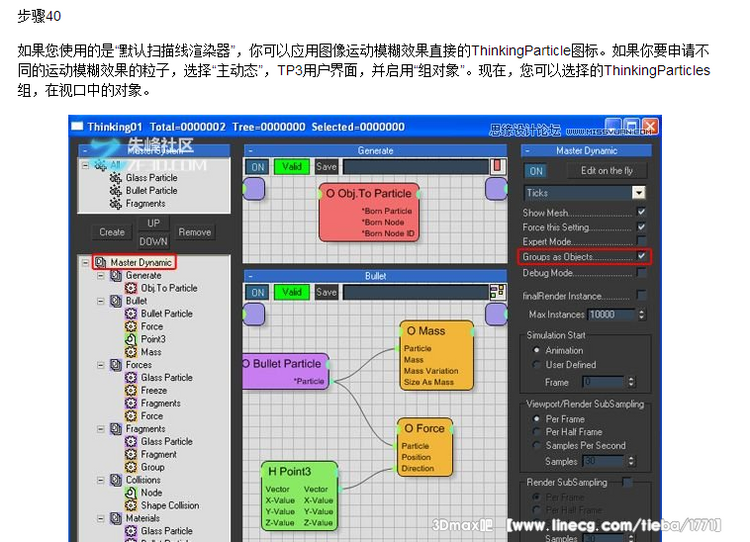750x542 pixels.
Task: Select the User Defined radio button
Action: coord(537,365)
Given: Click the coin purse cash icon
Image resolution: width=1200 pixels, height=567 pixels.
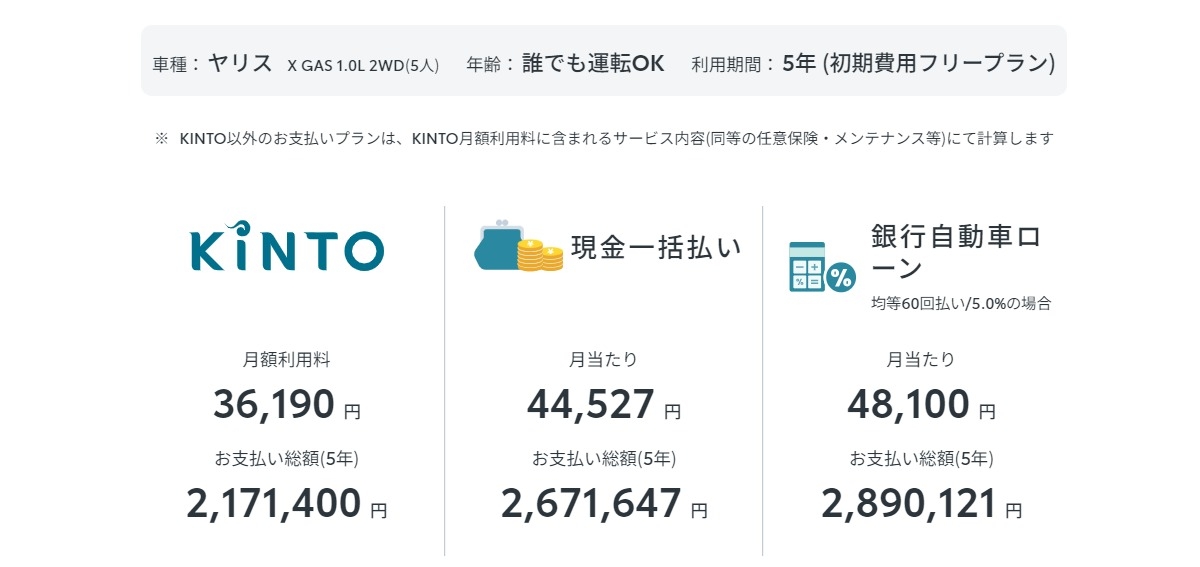Looking at the screenshot, I should [x=500, y=244].
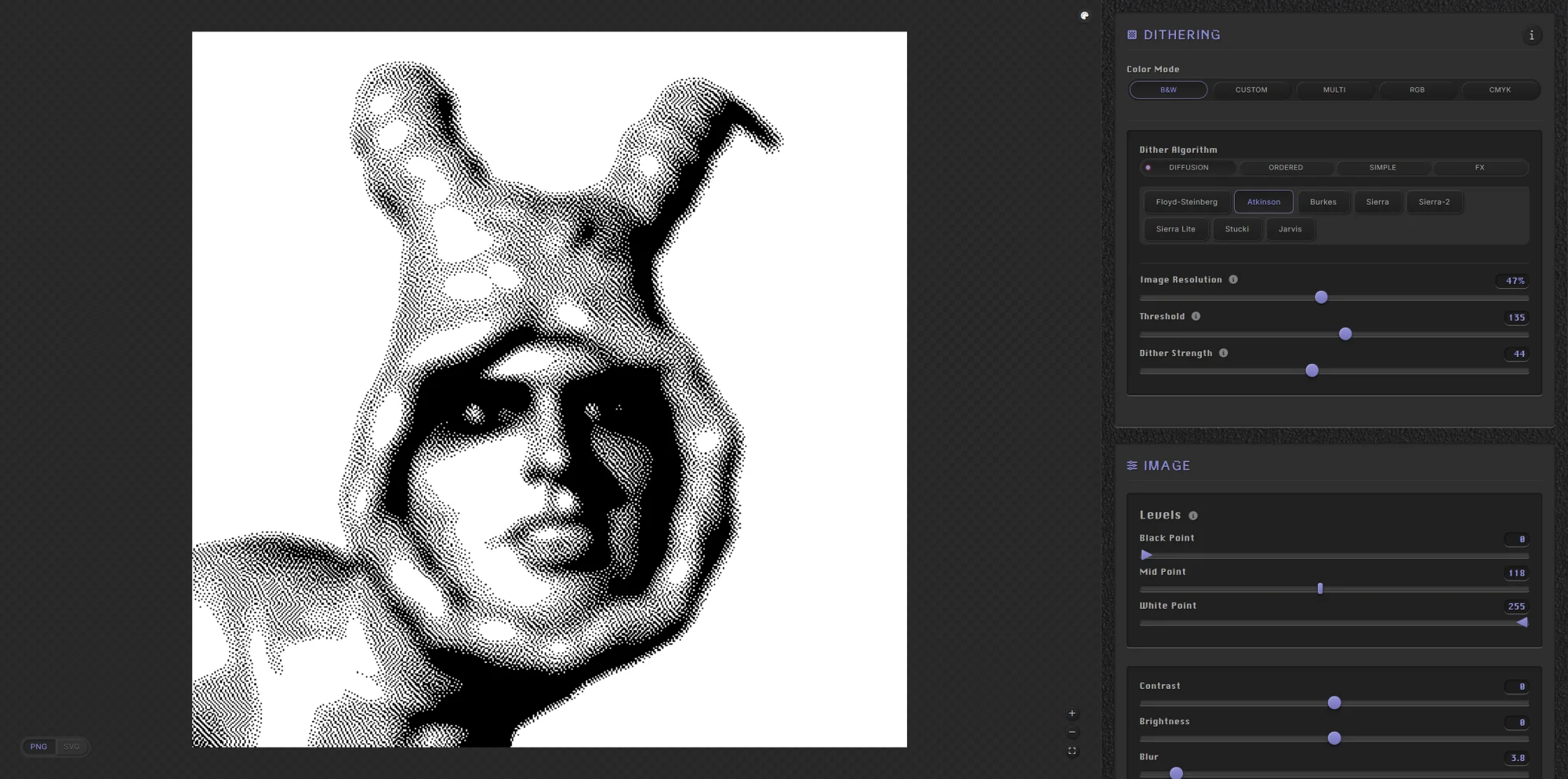This screenshot has width=1568, height=779.
Task: Choose the Floyd-Steinberg algorithm
Action: 1186,202
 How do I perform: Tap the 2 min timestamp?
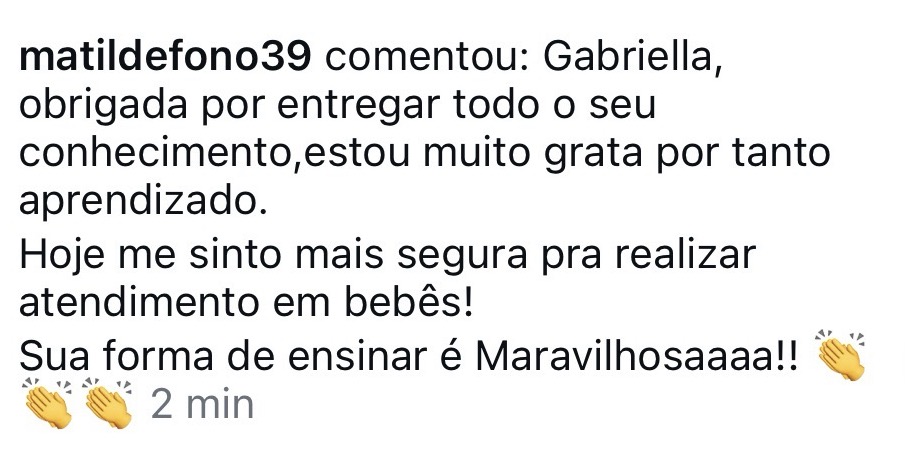click(x=202, y=404)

> [Description of the task]: Your copy should hold exactly the lines from the line bearing "Image resolution: width=1200" through the end of the data, both included, and no pictures or anything further.

> [Solution to this task]:
Image resolution: width=1200 pixels, height=567 pixels.
Looking at the screenshot, I should [x=500, y=244].
This screenshot has width=1568, height=779.
Task: Choose the Floyd-Steinberg algorithm
Action: 1186,202
 How do I perform: Tap the 2 min timestamp?
click(x=202, y=404)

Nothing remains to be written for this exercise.